_Ne isteniyor_
Yazma üzerine olan metinde "28 Ekim 2010" sözlerinden "birlesiminde. Ne varsa..." sözlerine kadar uzanan kısmı harfi harfine aktarın.

_Okunacak metin_
☆ ☆ ☆ ☆

28 Ekim 2010 Perşembe

Yazma ustune karalama

Ne zaman sıkıssa kalbim ilk geldigim yerlerden biri burasi. Ne varsa bu beyaz ekranda ve hizli hizli bastigim ardi ardina gelen harflerin birlesiminde. Ne varsa...
Harfler kelimelere, kelimeler cumlelere, cumleler acilan sirlara erdiginde, yuregimden ilik ilik akar O'nun aski. Rahatlamisimdir. Yerimdeyimdir.
Peki ya hep akarken, hep yuregimdeyken, hep yerimdeyken. Gitmez elim hic yazmaya. Nefesim sakin, sesim sessiz, yuregim genistir oyle gunlerde. Elim gitmek istese de sig gelir butun yazilacaklar. O'nu yazamazsin ki. O'nunla akarken O'nunla aktigini da yazamazsin. Uzaklasmak lazimdir biraz. Ancak o zaman anlarsin yasadigini, hissettigini, dokundugunu. Ruyadayken nasil ruya oldugunu anlayamiyorsam, uyurken nasil uyudugumu anlayamiyorsam, O'nunlayken bilemiyorum. Biliyorum bilmesine derinden. Dunya isik tutuyor, ayna oluyor, goruyorum.
Dun Mira'yi okula goturdum, hep bizden uzak duran bir arkadasi kosa kosa geldi boynuma atladi. Beni mi ozledin dedim, evet dedi. Yapisti kaldi yanagi yanagima. Oysa birbirimize merhaba bile demezdik. Sonra bir baska cocuk, iki yasinda. Bacaklarima sarildi, atti sonra kendini kucagima. Sonra bir cop kamyonunun soforu, camdan sarkip dunyanin en guzel en sicak gulusuyle bakti gozlerimin icine. Mira optu optu butun gun boyunca. Kocam sarildi farklisin bugun dedi.

☆ ☆ ☆ ☆

_Gösterilen malzeme_
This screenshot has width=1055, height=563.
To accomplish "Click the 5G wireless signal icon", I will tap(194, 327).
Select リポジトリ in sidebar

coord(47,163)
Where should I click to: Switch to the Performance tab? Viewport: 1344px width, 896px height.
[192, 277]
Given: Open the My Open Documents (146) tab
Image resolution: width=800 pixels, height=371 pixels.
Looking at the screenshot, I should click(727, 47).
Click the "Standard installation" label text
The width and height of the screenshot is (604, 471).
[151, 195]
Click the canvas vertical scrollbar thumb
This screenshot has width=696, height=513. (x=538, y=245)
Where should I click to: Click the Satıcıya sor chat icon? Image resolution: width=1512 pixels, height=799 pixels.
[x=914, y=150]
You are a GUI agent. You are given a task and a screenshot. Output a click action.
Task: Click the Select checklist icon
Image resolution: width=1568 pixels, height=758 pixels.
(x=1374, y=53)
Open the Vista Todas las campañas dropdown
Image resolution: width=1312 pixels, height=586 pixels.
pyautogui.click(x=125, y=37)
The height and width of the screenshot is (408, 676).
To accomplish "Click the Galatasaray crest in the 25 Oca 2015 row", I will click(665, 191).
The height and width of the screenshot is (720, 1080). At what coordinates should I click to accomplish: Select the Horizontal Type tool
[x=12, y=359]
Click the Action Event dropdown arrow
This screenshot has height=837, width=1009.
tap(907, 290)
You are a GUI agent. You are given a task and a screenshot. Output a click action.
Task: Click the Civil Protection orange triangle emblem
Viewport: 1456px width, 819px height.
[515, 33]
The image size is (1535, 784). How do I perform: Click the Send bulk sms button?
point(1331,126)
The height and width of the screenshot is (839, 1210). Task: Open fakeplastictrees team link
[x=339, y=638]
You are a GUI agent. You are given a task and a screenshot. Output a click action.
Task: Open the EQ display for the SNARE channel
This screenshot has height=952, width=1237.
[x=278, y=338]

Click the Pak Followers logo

☆ ☆ ☆ ☆

_Alıştırmanın çıktısı_
28 Ekim 2010 Perşembe

Yazma ustune karalama

Ne zaman sıkıssa kalbim ilk geldigim yerlerden biri burasi. Ne varsa bu beyaz ekranda ve hizli hizli bastigim ardi ardina gelen harflerin birlesiminde. Ne varsa...